Why aren't we using compressed air cars?

Question

Today cars are predominantly powered by an internal combustion engine burning liquid fuels, electricity from a battery or both. Niche cars may use compressed methane or compressed hydrogen.

Electric cars require an expensive battery and expensive power electronics. They are different from internal combustion engine cars in a very major way, but if the battery costs can be reduced, can prove to be a giant leap in mobility.

However, there's a way that allows cars to be powered by grid electricity in a way that doesn't require as major changes to the drivetrain as electric cars require. The internal "combustion" engine can be run with compressed air. The fuel tank is replaced by a compressed air tank, and compressed air then runs the engine that doesn't require any spark plugs or exhaust system parts.

As far as I understand, compressed air cars have been tested. The technology is not rocket science. But yet we can't see any commercial cars that would utilize the technology. Why not? Why is a compressed air car such a bad idea that it isn't available in the way niche cars like hydrogen fuel cell vehicles are?

Answer 1

There are two reasons I know why compressed air isn't a useful source of motive power.

Loss of pressure.
When air is released from the tank, the reservoir cools, and less pressure is available. So performance drops, even without the loss of pressure due to the tank being depleted. Whereas the performance of an ICE is constant right up until 'empty'.

Energy density.
The energy density of compressed air is only a tiny fraction of petroleum. The link states

• Petroleum (gas): 34.2 MJ/L
• Compressed air: 0.2 MJ/L

Answer 2

Compressed air cars are not generally available, because the technology suffers from a fatal flaw. Compressed air cars are charged simply by compressing air, but the charging is done many hours or even days before the car is driven.

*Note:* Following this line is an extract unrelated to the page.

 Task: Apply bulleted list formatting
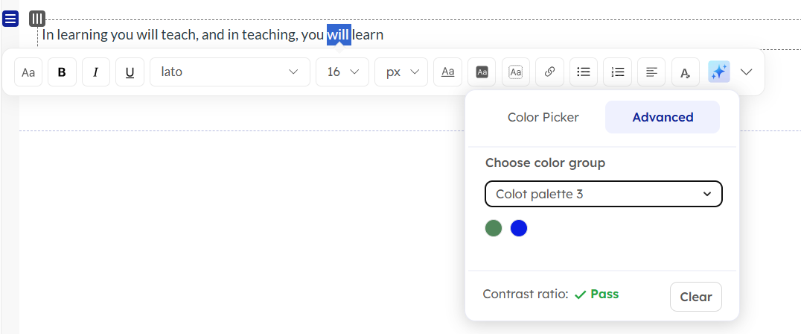pos(584,72)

When air is compressed fast, it undergoes adiabatic compression. Part of the energy is stored in the compressed air and part of the energy is stored into heating the compressed air.

Because the charging is done many hours or even days before the car is driven, the heat in the compressed air has time to dissipate. So although the fast charging was done with adiabatic compression, the end result is similar to isothermal compression, in that the temperature at start and at end (after heat dissipation) is the same. I'm not experienced enough in thermodynamics to say whether it's only similar to isothermal compression, or actually equivalent to isothermal compression.

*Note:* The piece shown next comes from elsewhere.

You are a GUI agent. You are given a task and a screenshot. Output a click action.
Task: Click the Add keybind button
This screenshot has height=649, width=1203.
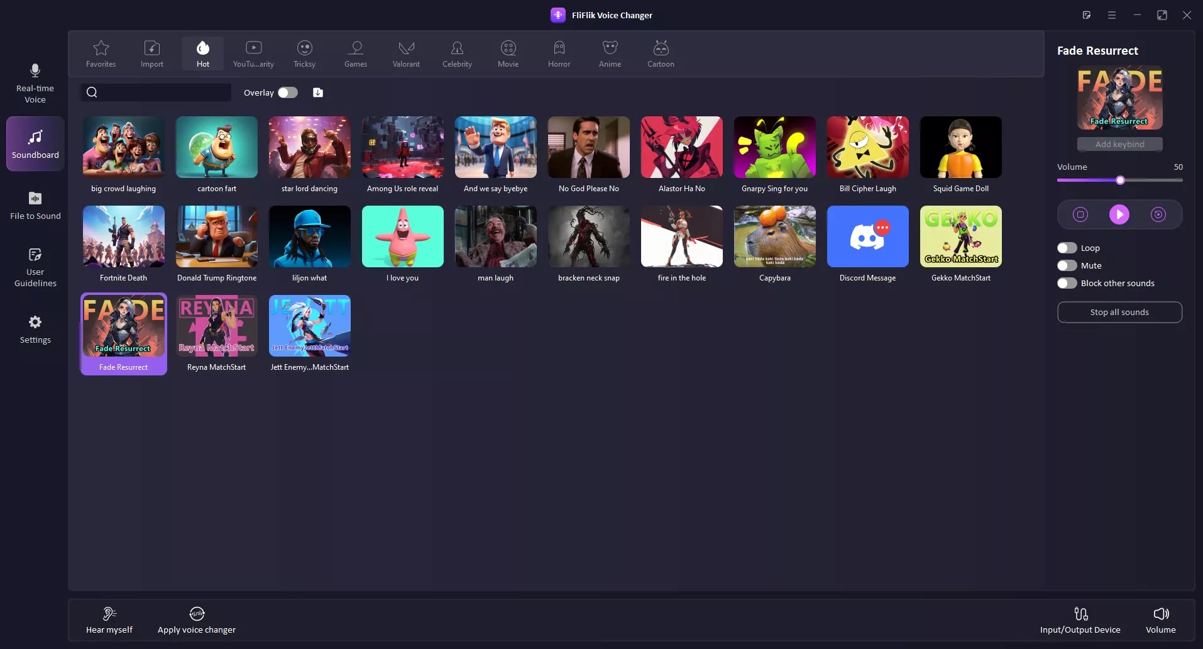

Then when the car is driven, the energy in the compressed air is utilized very fast. It undergoes adiabatic expansion where it cools. The problem is, this cooling robs the efficiency of the compressed air engine. Also because the expansion is adiabatic and not isothermal, the part of the energy that was lost into the heating of the surrounding environment is lost forever.

If a car is driven very slow, let's say at walking speed in level ground, theoretically the energy usage rate could be so low that a very big heat exchanger could change the adiabatic expansion into isothermal expansion, where the expansion is able to utilize the heat that was lost into the surroundings again.

But that's not how cars are driven. Cars are driven often very fast, often up hills too. Acceleration of the big >1000 kg object is fast, so lots of energy is used in a very short timeframe. There is no big enough heat exchanger that could allow isothermal expansion to happen quickly enough. So it's adiabatic expansion only, and adiabatic expansion doesn't utilize the part of the energy that was lost to surroundings as heat.

Compressed air systems have been used in grid energy storage. According to Wikipedia, the McIntosh, Alabama compressed air grid energy storage system requires 2.5 MJ of electricity and 1.2 MJ of natural gas used for reheating for 1 MJ of energy output. That's a terribly poor energy efficiency, even lower than hydrogen vehicles. Note the natural gas for reheating is necessary, since some way to heat the cooling expanding air is needed.

Because of this need for heating, a compressed air energy storage system should be viewed only as a more efficient way to utilize fuels, not as some fuel-free way like what electric batteries are. And if you already have fuels on board, it's just simpler to use those fuels for all of the propelling energy.